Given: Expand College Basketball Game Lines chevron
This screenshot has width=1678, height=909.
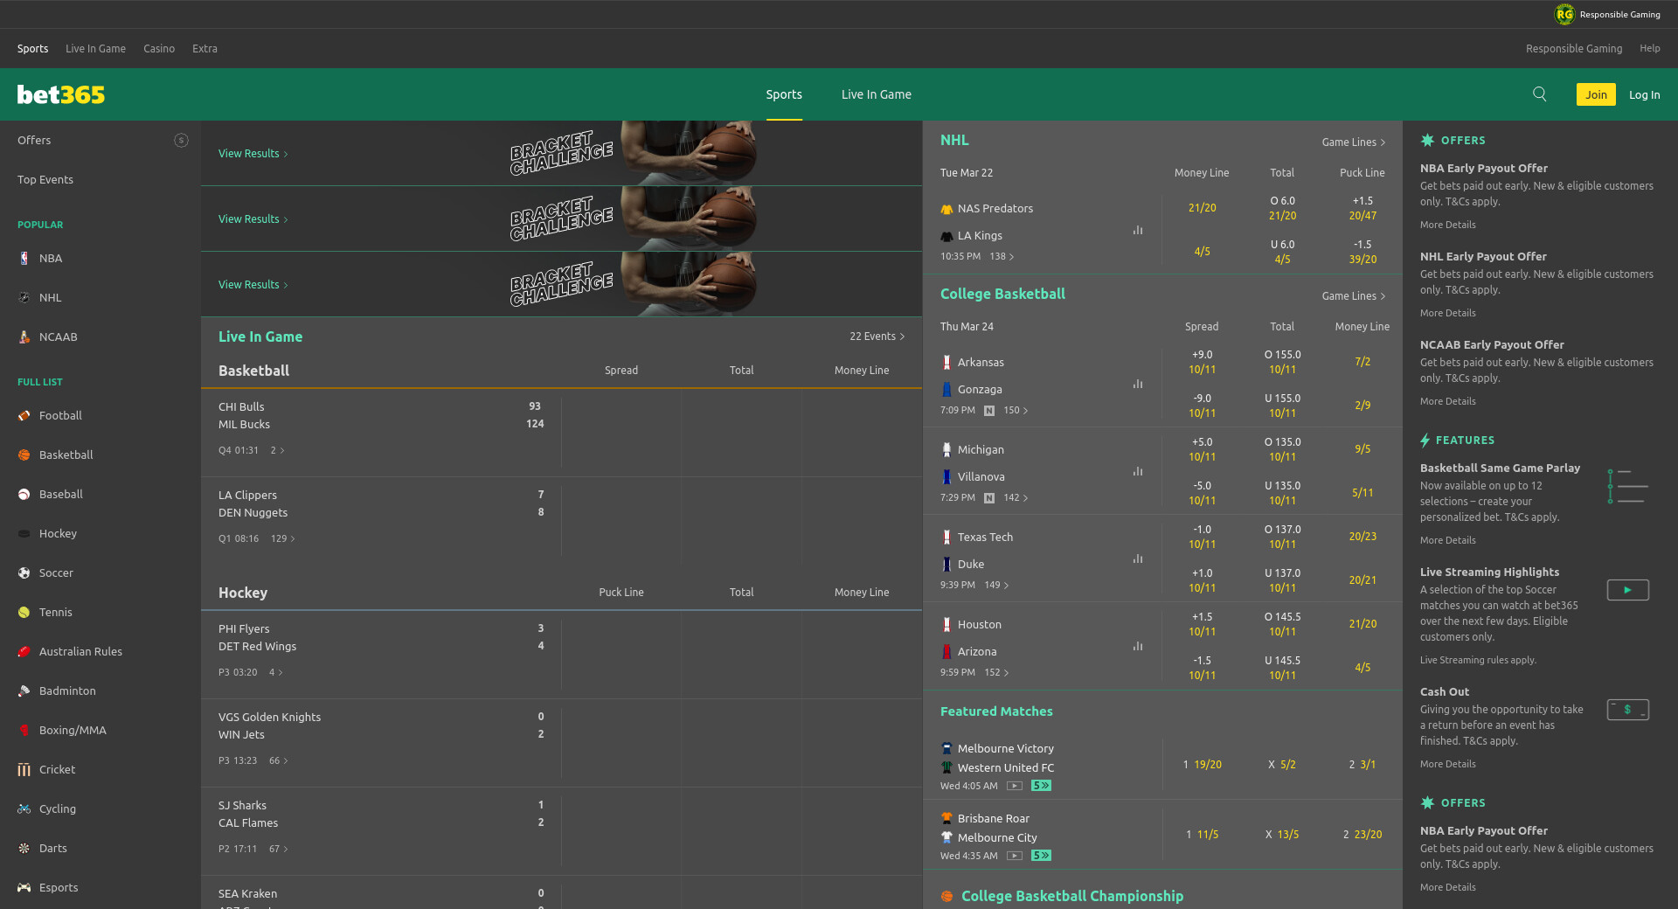Looking at the screenshot, I should tap(1383, 296).
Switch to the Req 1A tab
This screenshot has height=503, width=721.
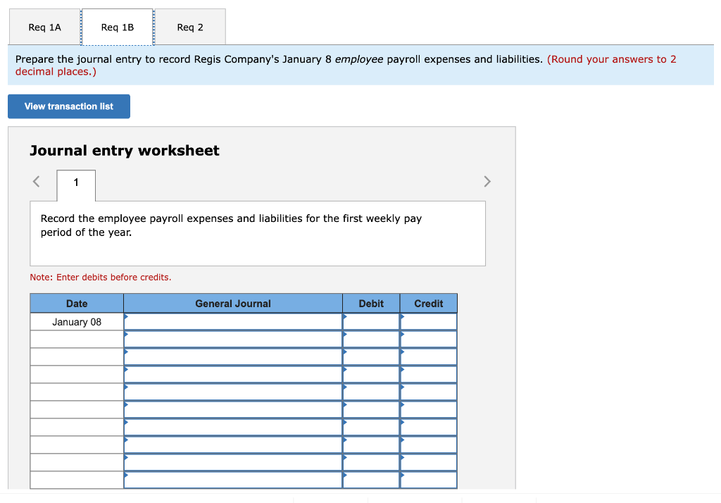(44, 26)
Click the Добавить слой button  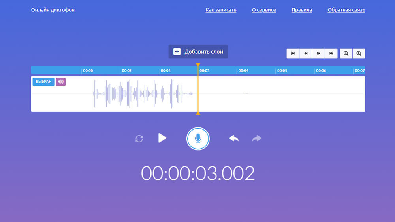198,52
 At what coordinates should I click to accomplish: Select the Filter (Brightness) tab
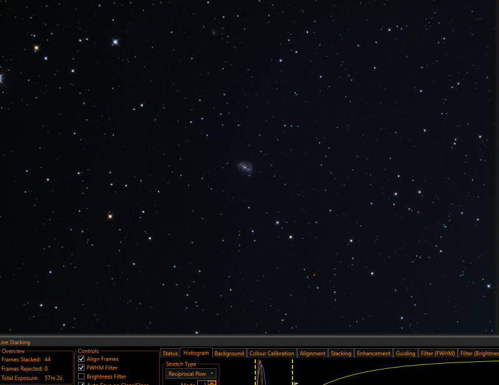[x=478, y=353]
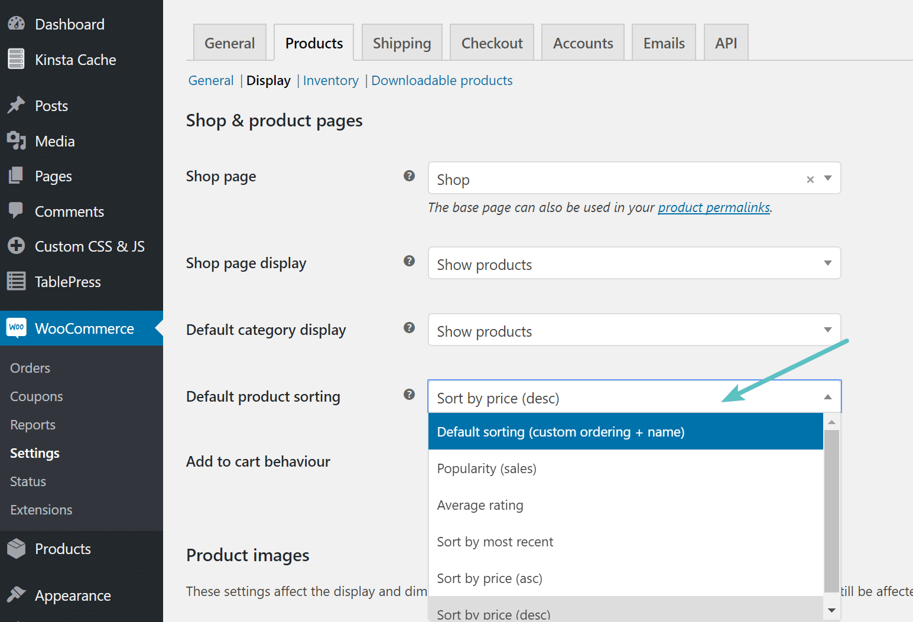
Task: Switch to the Shipping tab
Action: (x=402, y=42)
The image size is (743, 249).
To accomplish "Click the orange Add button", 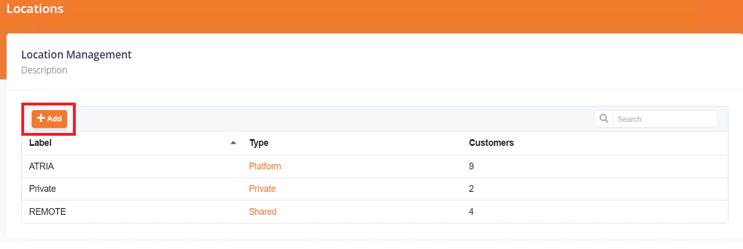I will click(x=49, y=119).
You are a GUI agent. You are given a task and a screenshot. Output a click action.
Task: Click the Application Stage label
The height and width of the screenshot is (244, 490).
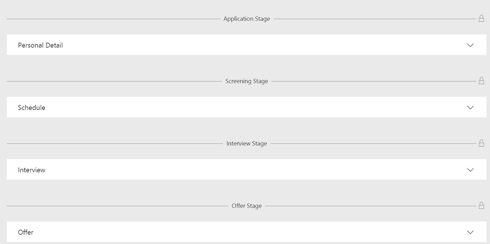click(x=247, y=19)
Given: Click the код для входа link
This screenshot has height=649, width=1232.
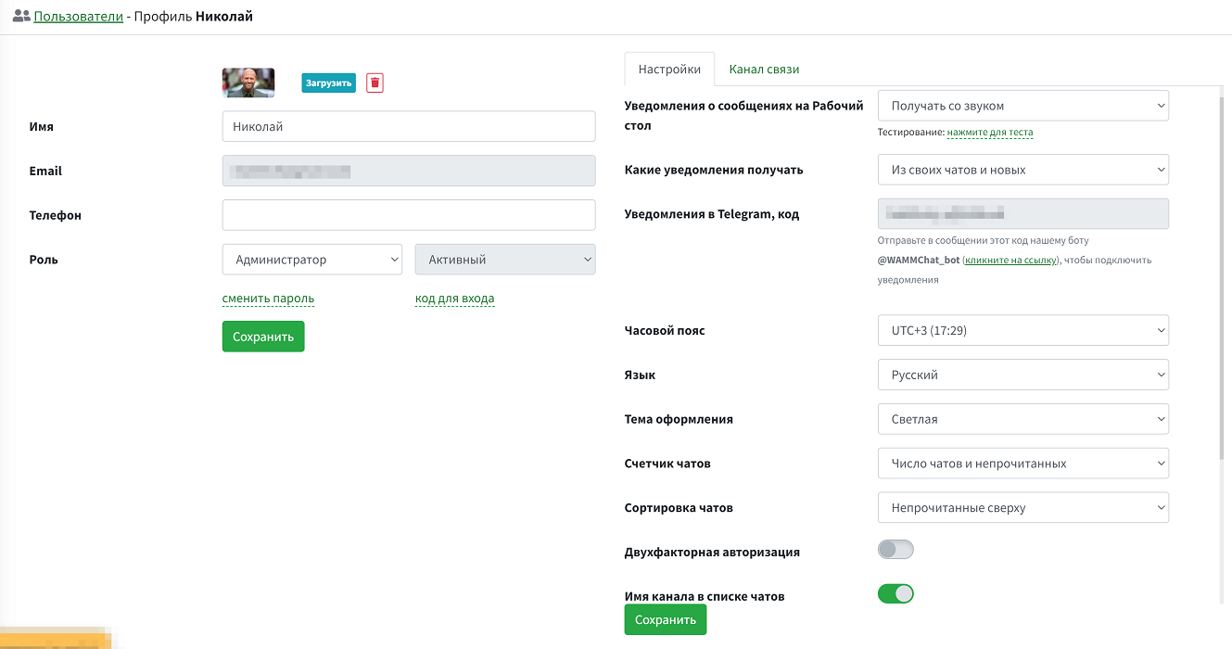Looking at the screenshot, I should (454, 299).
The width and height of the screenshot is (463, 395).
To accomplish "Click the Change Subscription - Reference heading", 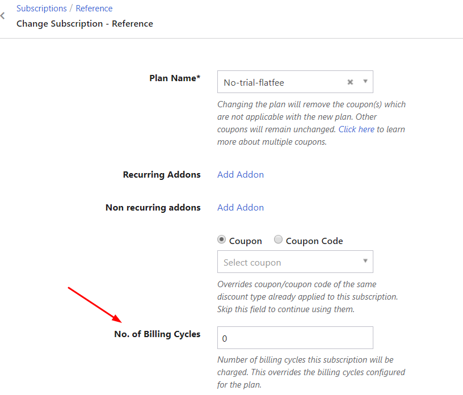I will click(85, 24).
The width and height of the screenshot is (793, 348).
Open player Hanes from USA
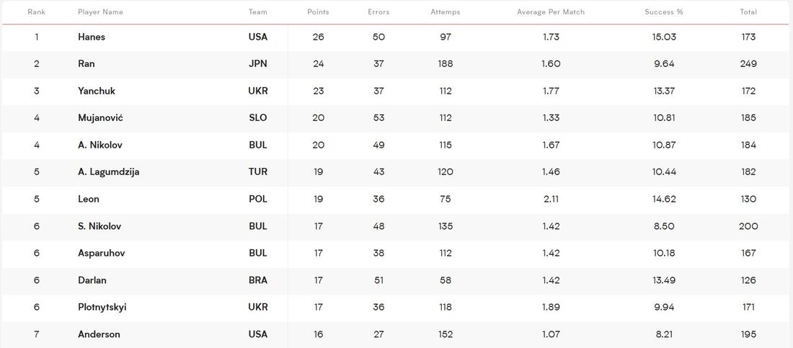point(92,37)
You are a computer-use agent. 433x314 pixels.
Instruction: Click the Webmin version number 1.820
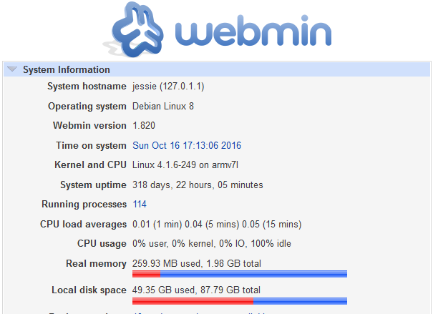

===

■ **Worum es geht**
Zähle bitte, in wie vielen Zeilen der Einträge das Wort „height“ vorkommt, wobei Groß- und Kleinschreibung zu beachten ist. Gib nur die Zahl an.

■ **Das Ergebnis**
6